• [Problem]: A word-for-word repetition of all the entries is needed.

• [Exercise materials]:

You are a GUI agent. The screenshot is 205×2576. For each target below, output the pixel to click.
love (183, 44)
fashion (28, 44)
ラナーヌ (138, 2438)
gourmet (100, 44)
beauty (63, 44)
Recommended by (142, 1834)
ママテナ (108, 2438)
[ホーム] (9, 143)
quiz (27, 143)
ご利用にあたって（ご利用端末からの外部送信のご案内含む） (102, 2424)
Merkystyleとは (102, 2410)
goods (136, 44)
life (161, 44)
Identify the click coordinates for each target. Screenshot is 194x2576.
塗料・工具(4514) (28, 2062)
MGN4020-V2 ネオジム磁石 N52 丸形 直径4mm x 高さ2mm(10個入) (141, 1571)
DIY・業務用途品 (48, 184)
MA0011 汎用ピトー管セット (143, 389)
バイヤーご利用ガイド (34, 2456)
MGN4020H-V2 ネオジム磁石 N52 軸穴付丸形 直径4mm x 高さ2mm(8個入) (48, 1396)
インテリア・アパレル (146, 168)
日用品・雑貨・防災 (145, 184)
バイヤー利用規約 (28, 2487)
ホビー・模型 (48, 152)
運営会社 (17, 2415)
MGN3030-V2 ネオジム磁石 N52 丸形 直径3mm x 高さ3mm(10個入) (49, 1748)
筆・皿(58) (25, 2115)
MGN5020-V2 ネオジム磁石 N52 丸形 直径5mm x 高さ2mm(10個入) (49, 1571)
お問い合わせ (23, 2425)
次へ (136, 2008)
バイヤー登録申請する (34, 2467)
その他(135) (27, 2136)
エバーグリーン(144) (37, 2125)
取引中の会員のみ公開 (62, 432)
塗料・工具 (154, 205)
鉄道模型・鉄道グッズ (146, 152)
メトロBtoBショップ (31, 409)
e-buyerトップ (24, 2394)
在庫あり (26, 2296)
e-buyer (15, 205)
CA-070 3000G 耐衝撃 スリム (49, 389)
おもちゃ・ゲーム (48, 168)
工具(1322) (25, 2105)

• [The answer]:
You are a GUI agent. The screenshot is 205×2576. For each target below, output the pixel to click.
love (183, 44)
fashion (28, 44)
ラナーヌ (138, 2438)
gourmet (100, 44)
beauty (63, 44)
Recommended by (142, 1834)
ママテナ (108, 2438)
[ホーム] (9, 143)
quiz (27, 143)
ご利用にあたって（ご利用端末からの外部送信のご案内含む） (102, 2424)
Merkystyleとは (102, 2410)
goods (136, 44)
life (161, 44)
Identify the click coordinates for each target. Screenshot is 194x2576.
塗料・工具(4514) (28, 2062)
MGN4020-V2 ネオジム磁石 N52 丸形 直径4mm x 高さ2mm(10個入) (141, 1571)
DIY・業務用途品 (48, 184)
MA0011 汎用ピトー管セット (143, 389)
バイヤーご利用ガイド (34, 2456)
MGN4020H-V2 ネオジム磁石 N52 軸穴付丸形 直径4mm x 高さ2mm(8個入) (48, 1396)
インテリア・アパレル (146, 168)
日用品・雑貨・防災 (145, 184)
バイヤー利用規約 (28, 2487)
ホビー・模型 (48, 152)
運営会社 (17, 2415)
MGN3030-V2 ネオジム磁石 N52 丸形 直径3mm x 高さ3mm(10個入) (49, 1748)
筆・皿(58) (25, 2115)
MGN5020-V2 ネオジム磁石 N52 丸形 直径5mm x 高さ2mm(10個入) (49, 1571)
お問い合わせ (23, 2425)
次へ (136, 2008)
バイヤー登録申請する (34, 2467)
その他(135) (27, 2136)
エバーグリーン(144) (37, 2125)
取引中の会員のみ公開 (62, 432)
塗料・工具 (154, 205)
鉄道模型・鉄道グッズ (146, 152)
メトロBtoBショップ (31, 409)
e-buyerトップ (24, 2394)
在庫あり (26, 2296)
e-buyer (15, 205)
CA-070 3000G 耐衝撃 スリム (49, 389)
おもちゃ・ゲーム (48, 168)
工具(1322) (25, 2105)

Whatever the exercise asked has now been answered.